▶ **EXCERPT**:
# Current Kaguya vs. Danzo, Minato, Prime Hiruzen, Prime Nagato, KM Kakashi



## DaVizWiz (Jun 5, 2014)

*Location*: Konoha Crater
*Distance*: 200m
*Knowledge*: None for Kaguya, Full for "Ninja"
*Mindset*: IC
*Restrictions*: None

*Stipulations*: Minato and Hiruzen start with DRS activated, Danzo starts with his eye unwrapped and Izanagi activated, Nagato starts with CST charged, Kakashi starts with his eye unwrapped free-falling 100m above Kaguya in a Kyuubi Cloak, all combatants are tagged by Minato (including Kaguya)

Can they seal (DRS), put her under mind control (Koto), manage to pull out her soul (Human Path) or warp her into the dimension forever (Kamui)? 

CAN THIS WITCH BE DEFEATED BY HAX?


----------



## Cognitios (Jun 5, 2014)

Nope. they die, horribly, still.
Nothing bellow Hashirama is even getting within 40 ft of Kaguya


----------



## Godaime Tsunade (Jun 5, 2014)

It's a bit soon for this thread since we've seen very little feats from Kaguya but . .

Didn't she hair-blitz Naruto and Sasuke? Both of them are leagues faster than any of these shinobi, so they all get blitz'd before they have any time to even think of using their techniques.

Also, depending on the time of the day she could just cast Infinite Tsukuyomi and end them all at once. With the Byakugan it is also impossible to ambush her, so Hiraishin's attempts will be made futile. There's also the fact that she is the Juubi's Jinchuuriki and is thus immensely durable, resilient and possesses powerful regenerative abilities. Nothing these shinobi have could ever put her down. Nagato will never get close enough/live long enough to soul rip her, I doubt Koto would work on someone with all three Doujutsu (although it's feats are already few and far between - there's no way of telling if it could mind control someone into letting themselves be defeated mid battle) and DRS and Kamui aren't quick enough.

Kaguya stomps them.​​


----------



## bleakwinter (Jun 5, 2014)

While we know she's extremely powerful, she has no feats. If we're to assume that she has the collective powers of all three Doujutsu as well as Chakra greater than juubi, then she wins effortlessly (i.e Continent-sized Kamui, unbreakable mass tsukuyomi, landscape-altering Shinra Tensei).


----------



## Jagger (Jun 5, 2014)

Kaguya literally teletransported Naruto and co. (or maybe it's some sort of illusion, it's possible).

Team 2 dies a horribly death. I doubt Danzo's Kotoamatsukami is powerful enough to put under control the single most haxed character that ever existed in Naruverse.


----------



## Lurko (Jun 5, 2014)

Kaguya hair rapes them.


----------



## Ether (Jun 5, 2014)

Kaguya stomps.
Just her hair alone blitzed Current Naruto and Sasuke and she can suck chakra with ease.

[Source records]
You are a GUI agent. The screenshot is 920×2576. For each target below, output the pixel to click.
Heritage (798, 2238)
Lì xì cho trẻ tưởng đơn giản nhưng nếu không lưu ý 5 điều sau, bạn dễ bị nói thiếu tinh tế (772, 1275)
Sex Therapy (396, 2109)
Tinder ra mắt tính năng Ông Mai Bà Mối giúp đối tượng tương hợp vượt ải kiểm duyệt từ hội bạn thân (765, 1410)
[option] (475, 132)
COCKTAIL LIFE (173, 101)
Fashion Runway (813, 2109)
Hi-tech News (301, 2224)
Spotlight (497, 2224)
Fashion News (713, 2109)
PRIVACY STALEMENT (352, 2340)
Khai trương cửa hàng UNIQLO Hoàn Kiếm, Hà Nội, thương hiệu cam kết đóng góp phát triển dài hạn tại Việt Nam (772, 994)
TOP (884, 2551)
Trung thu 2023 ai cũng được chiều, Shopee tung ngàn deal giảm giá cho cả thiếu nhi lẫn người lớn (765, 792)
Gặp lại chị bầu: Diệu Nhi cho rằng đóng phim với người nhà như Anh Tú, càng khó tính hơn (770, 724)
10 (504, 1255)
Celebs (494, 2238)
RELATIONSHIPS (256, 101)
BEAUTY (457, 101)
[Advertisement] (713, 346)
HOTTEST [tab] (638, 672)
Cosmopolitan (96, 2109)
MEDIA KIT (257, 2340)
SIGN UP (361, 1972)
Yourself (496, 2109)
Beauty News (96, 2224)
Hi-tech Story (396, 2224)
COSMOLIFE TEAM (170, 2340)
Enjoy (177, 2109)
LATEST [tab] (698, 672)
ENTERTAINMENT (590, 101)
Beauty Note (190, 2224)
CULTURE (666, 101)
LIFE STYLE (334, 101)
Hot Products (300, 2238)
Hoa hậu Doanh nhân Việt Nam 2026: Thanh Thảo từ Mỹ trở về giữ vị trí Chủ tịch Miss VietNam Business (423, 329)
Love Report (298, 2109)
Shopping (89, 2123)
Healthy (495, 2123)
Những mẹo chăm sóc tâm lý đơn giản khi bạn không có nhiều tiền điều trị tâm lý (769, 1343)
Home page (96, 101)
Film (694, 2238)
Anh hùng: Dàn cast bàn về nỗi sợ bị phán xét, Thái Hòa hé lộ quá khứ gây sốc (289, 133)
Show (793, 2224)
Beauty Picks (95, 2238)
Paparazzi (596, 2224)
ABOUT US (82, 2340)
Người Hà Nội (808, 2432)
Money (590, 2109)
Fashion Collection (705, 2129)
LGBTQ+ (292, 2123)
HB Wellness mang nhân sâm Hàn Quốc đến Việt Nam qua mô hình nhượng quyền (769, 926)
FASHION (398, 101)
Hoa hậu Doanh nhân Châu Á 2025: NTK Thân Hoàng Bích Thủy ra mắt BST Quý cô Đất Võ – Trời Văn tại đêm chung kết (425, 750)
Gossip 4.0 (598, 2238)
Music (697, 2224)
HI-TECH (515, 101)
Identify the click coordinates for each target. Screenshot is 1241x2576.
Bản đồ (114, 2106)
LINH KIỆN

▶ **ACTIONS TO TAKE**:
(1) Starting with the words "## bleakwinter (Jun" and stopping after "existed in Naruverse.", copy the Kaguya thread again, switching "Kamui" to "Susanoo".
(2) Decide whether each statement agrees with the Kaguya thread, answering yes or no and quoting the words that settle it: (a) Kakashi begins the match free-falling 100m above Kaguya. (b) The distance set for the match is 400m. (c) bleakwinter says Kaguya has many feats.

▶ **SOLUTIONS TO THE TASKS**:
(1)
## bleakwinter (Jun 5, 2014)

While we know she's extremely powerful, she has no feats. If we're to assume that she has the collective powers of all three Doujutsu as well as Chakra greater than juubi, then she wins effortlessly (i.e Continent-sized Susanoo, unbreakable mass tsukuyomi, landscape-altering Shinra Tensei).


----------



## Jagger (Jun 5, 2014)

Kaguya literally teletransported Naruto and co. (or maybe it's some sort of illusion, it's possible).

Team 2 dies a horribly death. I doubt Danzo's Kotoamatsukami is powerful enough to put under control the single most haxed character that ever existed in Naruverse.

(2)
(a) Yes: "Kakashi starts with his eye unwrapped free-falling 100m above Kaguya in a Kyuubi Cloak"
(b) No: "*Distance*: 200m"
(c) No: "she has no feats"